→ INSTRUCTIONS FOR THE TASK:
Can you substitute "add button" for "plus button" in the data below, starting at the line that has "You are a computer-use" and ending after the line that has "Action: tap(101, 156)", leaving everything else unchanged and the pictures out?

--- start SUPPLIED DATA ---

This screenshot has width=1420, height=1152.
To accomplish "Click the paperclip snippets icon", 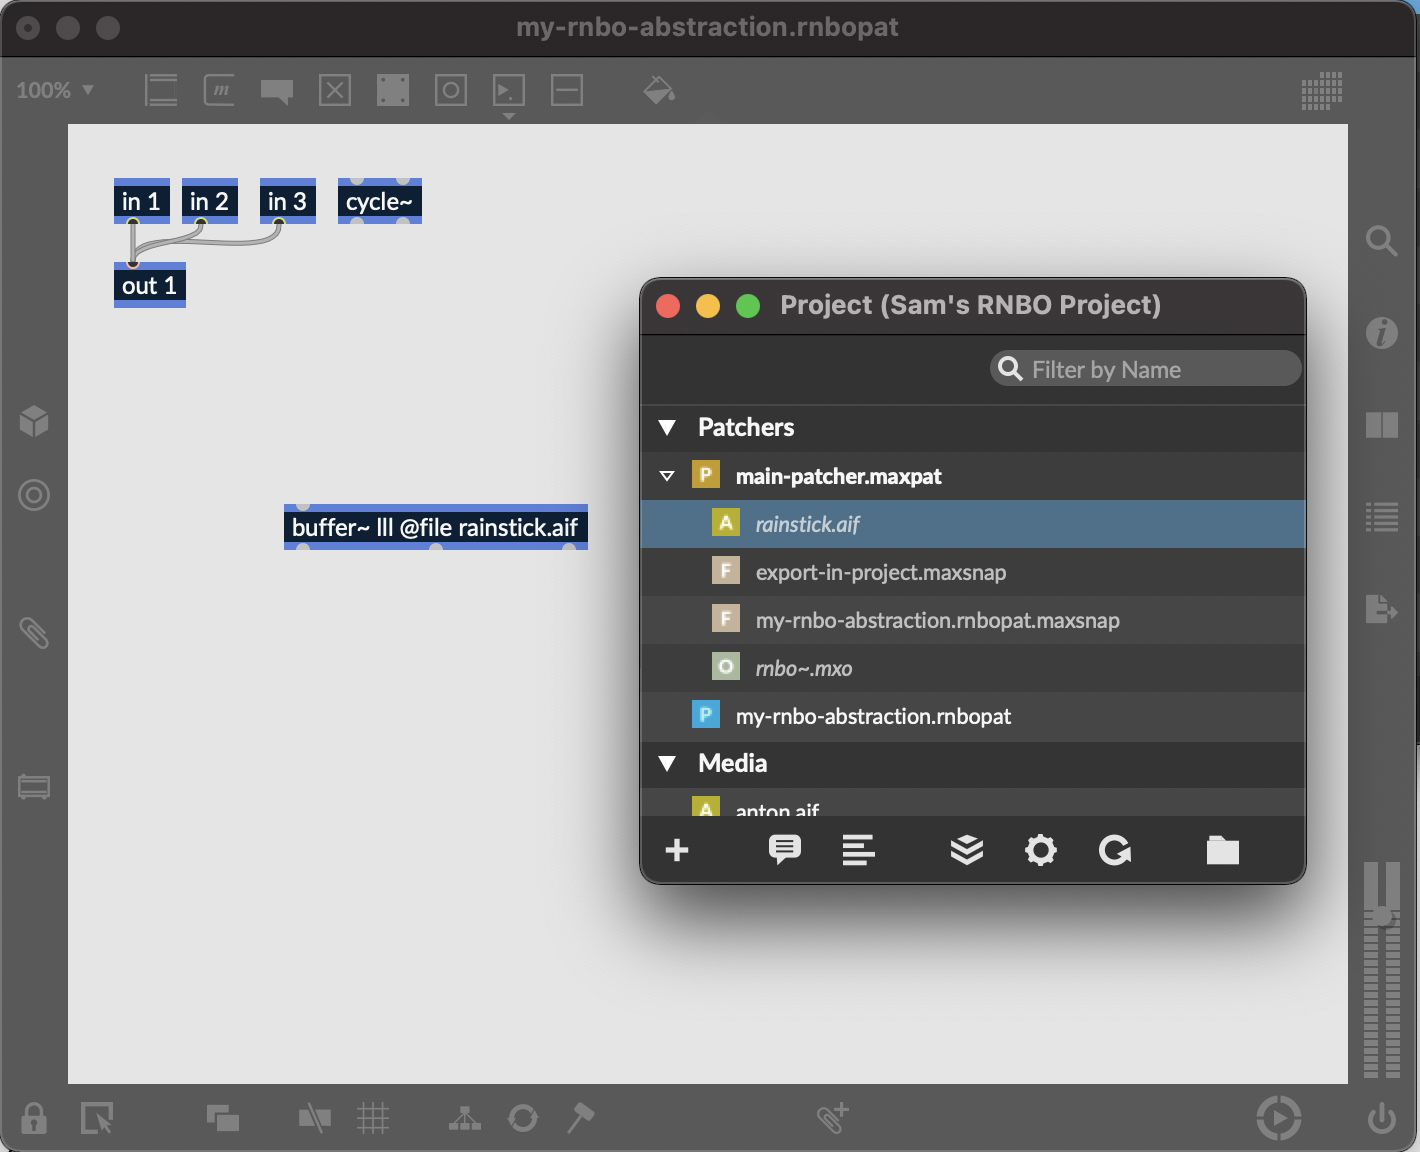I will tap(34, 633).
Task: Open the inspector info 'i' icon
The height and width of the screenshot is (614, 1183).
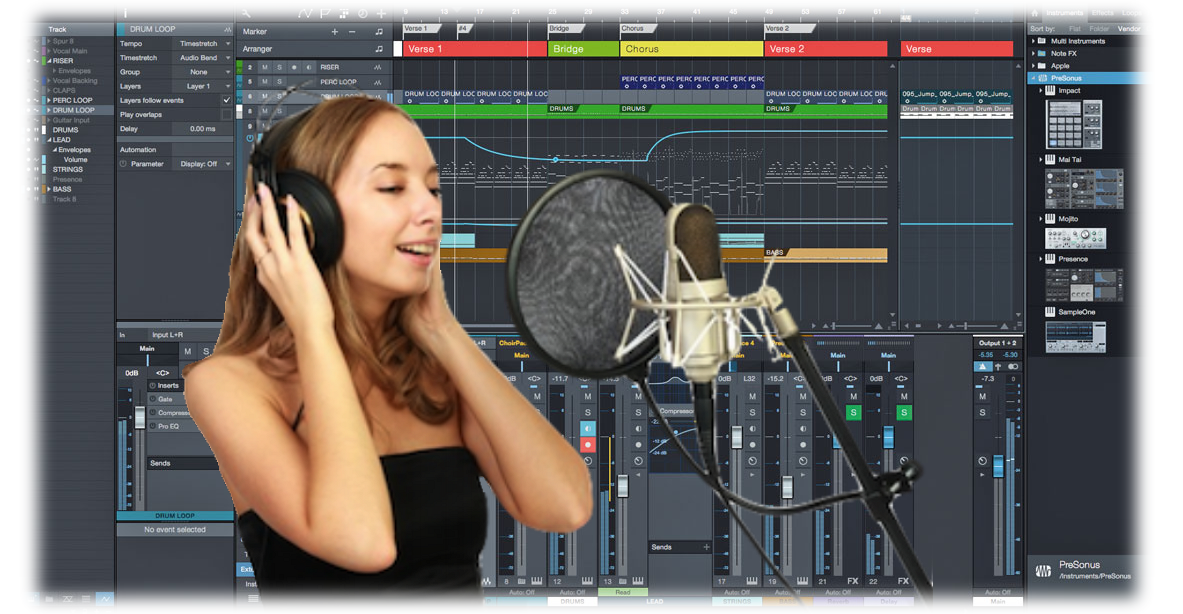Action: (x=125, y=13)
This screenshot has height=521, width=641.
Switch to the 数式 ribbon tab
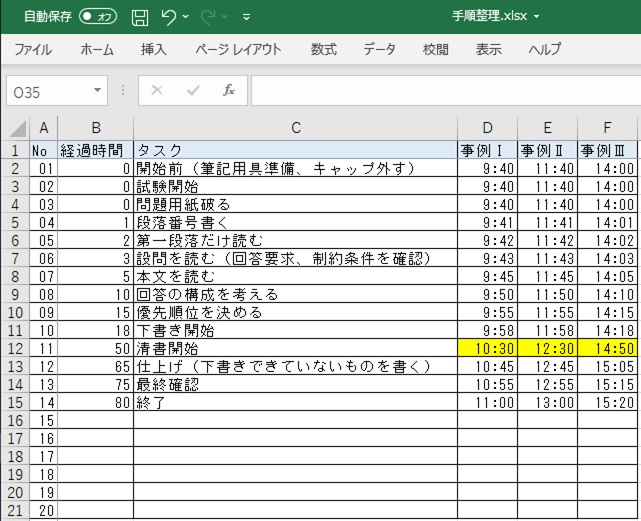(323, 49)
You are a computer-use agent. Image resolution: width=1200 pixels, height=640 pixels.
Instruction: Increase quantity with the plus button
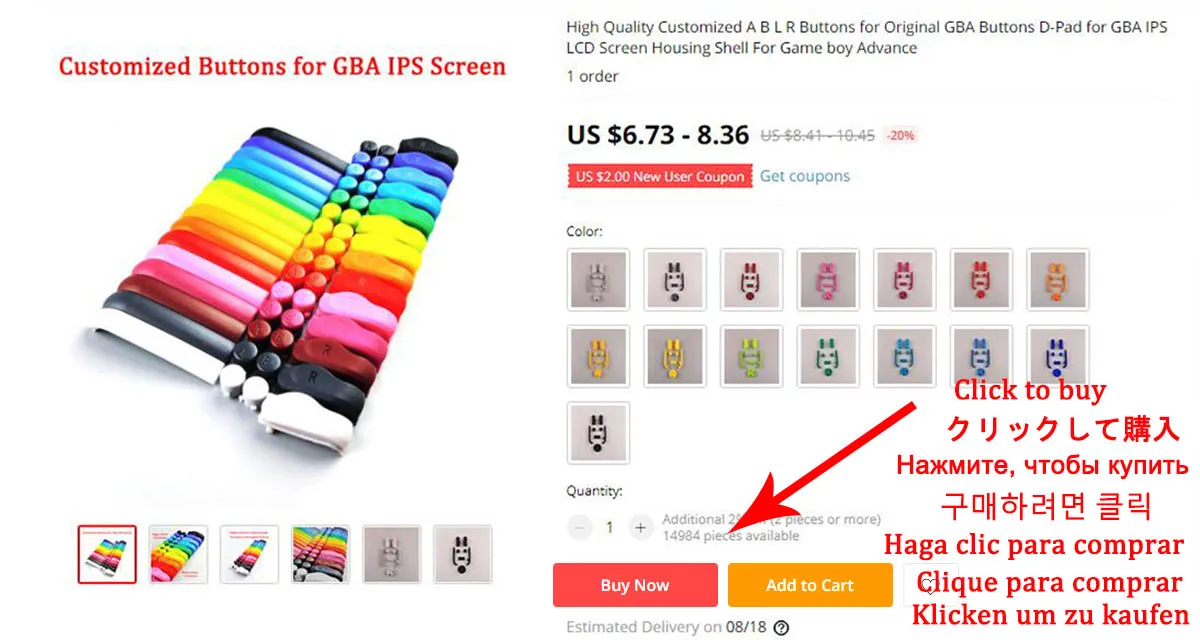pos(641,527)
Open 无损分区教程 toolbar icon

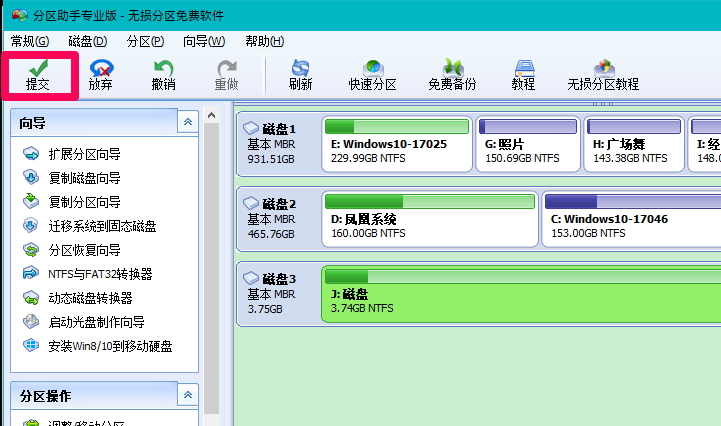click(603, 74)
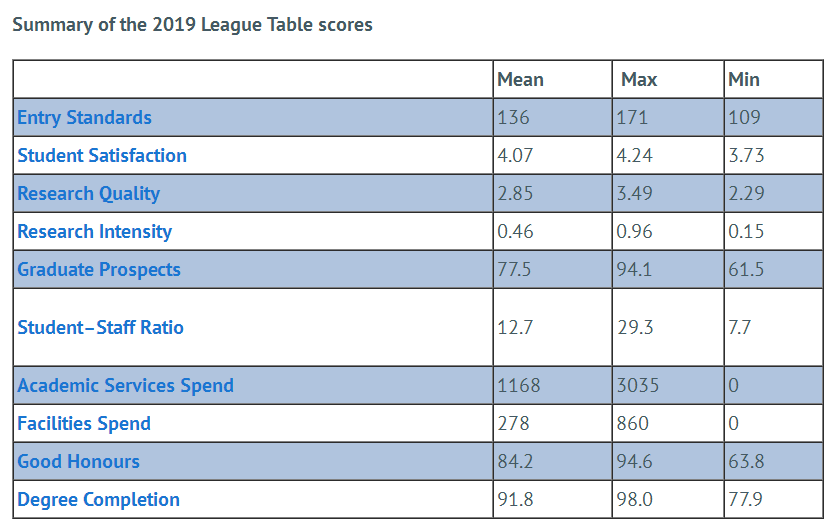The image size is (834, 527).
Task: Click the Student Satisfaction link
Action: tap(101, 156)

--- end SUPPLIED DATA ---
--- start SUPPLIED DATA ---

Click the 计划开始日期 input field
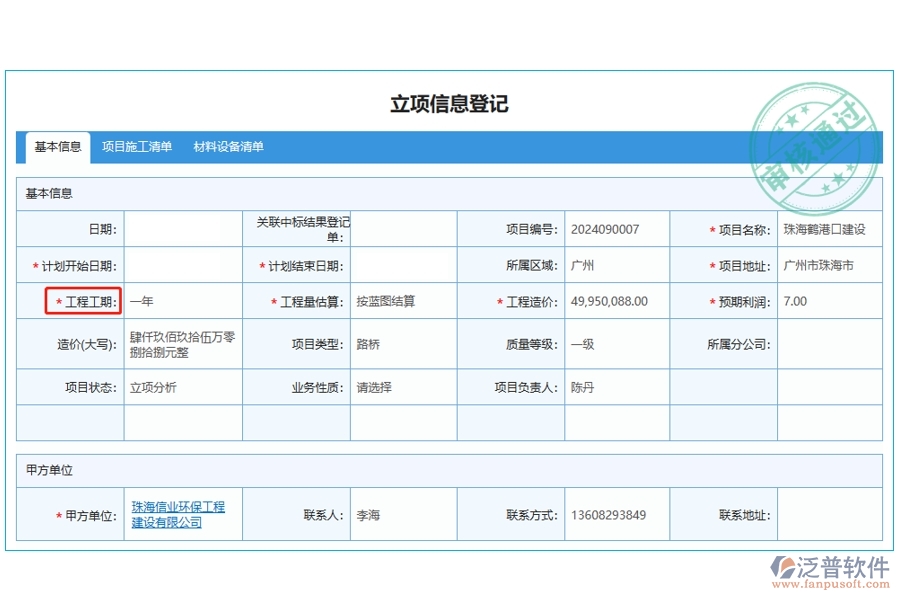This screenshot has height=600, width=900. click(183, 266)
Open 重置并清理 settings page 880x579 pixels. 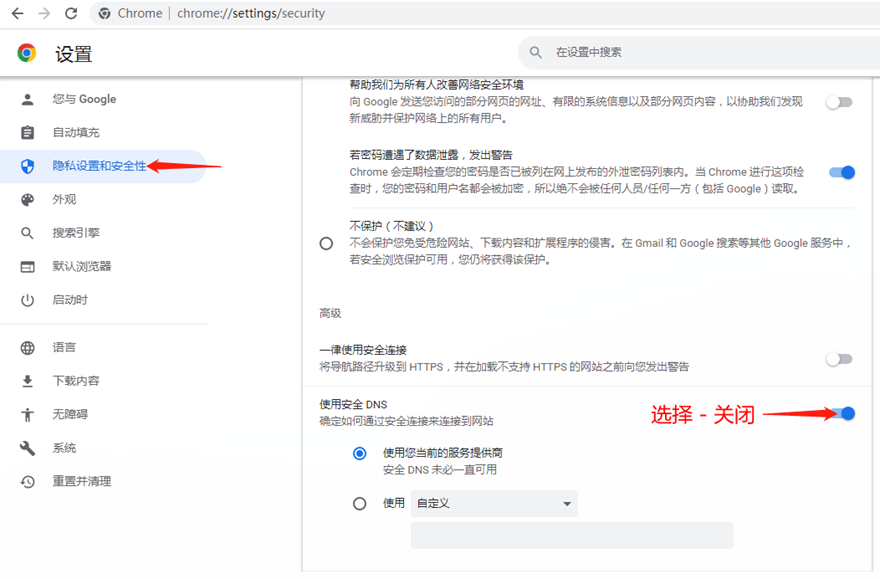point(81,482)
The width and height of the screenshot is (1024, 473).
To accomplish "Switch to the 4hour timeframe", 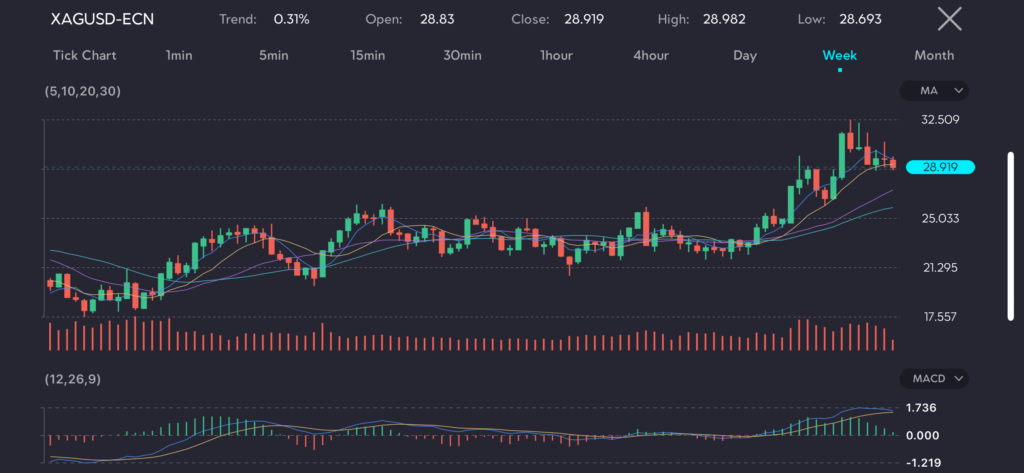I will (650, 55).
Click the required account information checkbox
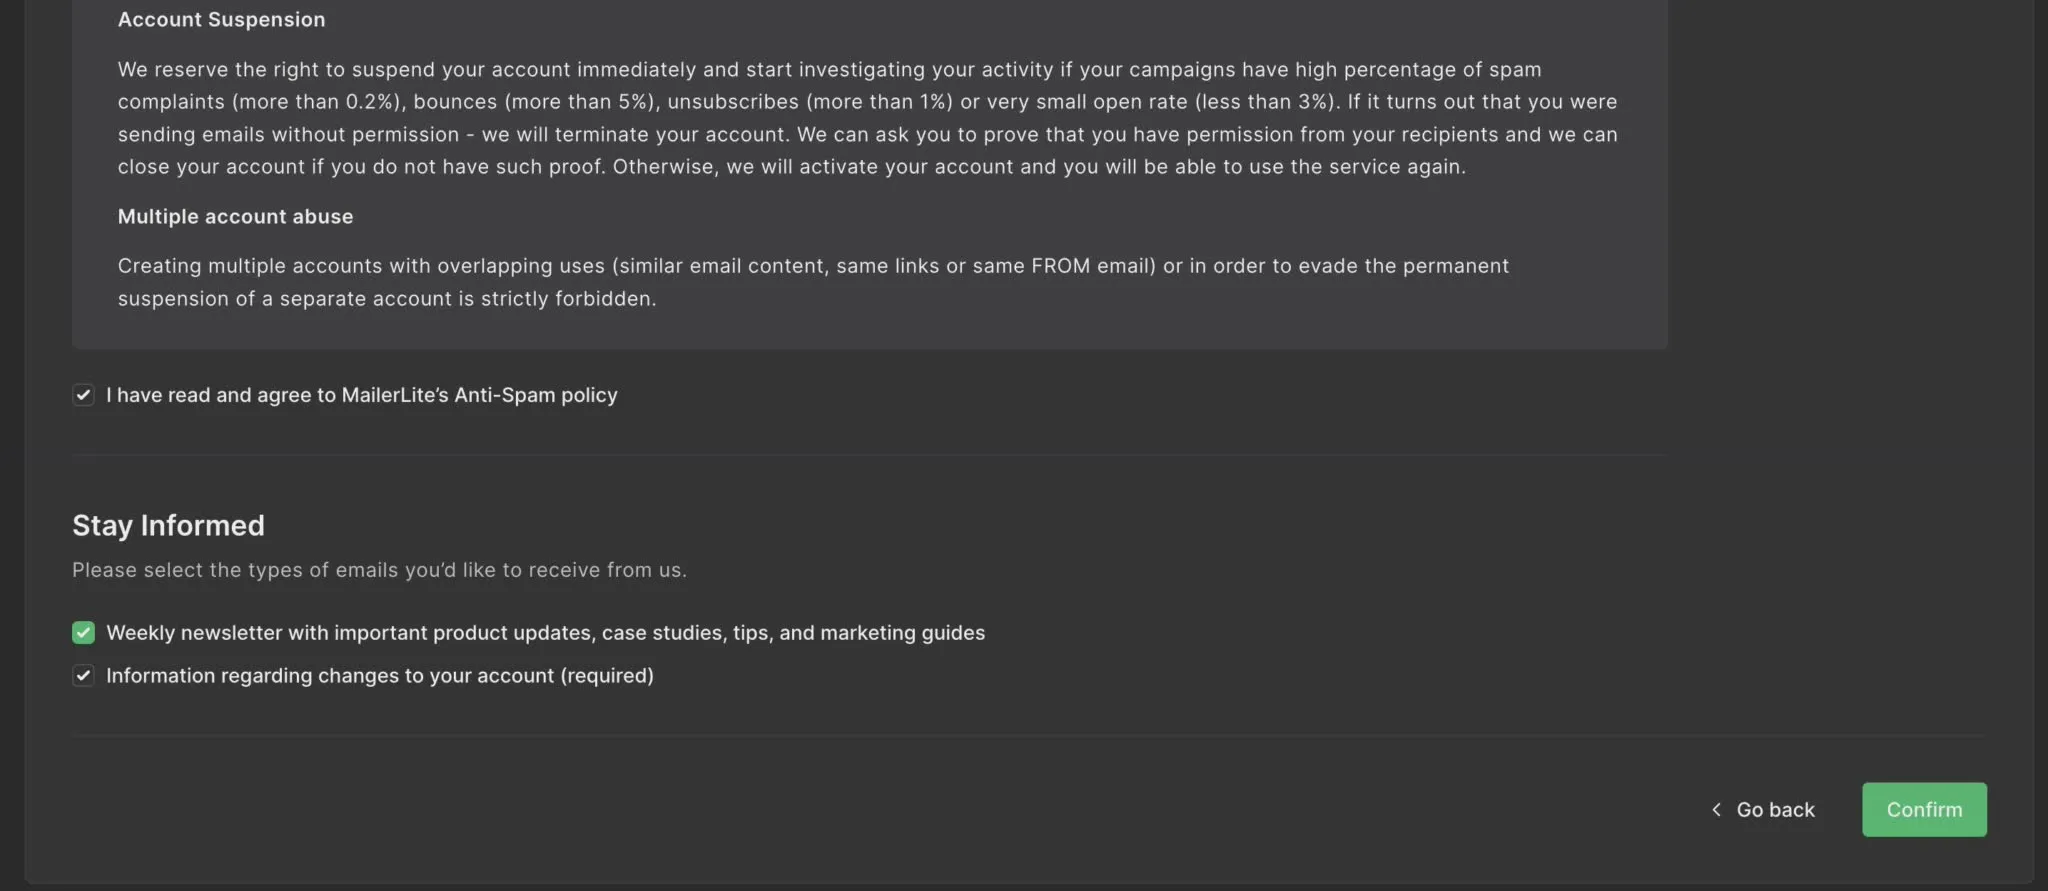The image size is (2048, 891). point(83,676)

--- end SUPPLIED DATA ---

→ RESULT BELOW:
You are a computer-use agent. Image resolution: width=1200 pixels, height=640 pixels.
Instruction: Increase quantity with the add button
pos(641,527)
Open 无损分区教程 toolbar icon

click(603, 74)
The image size is (834, 527).
Task: Click the Student Satisfaction link
Action: tap(101, 156)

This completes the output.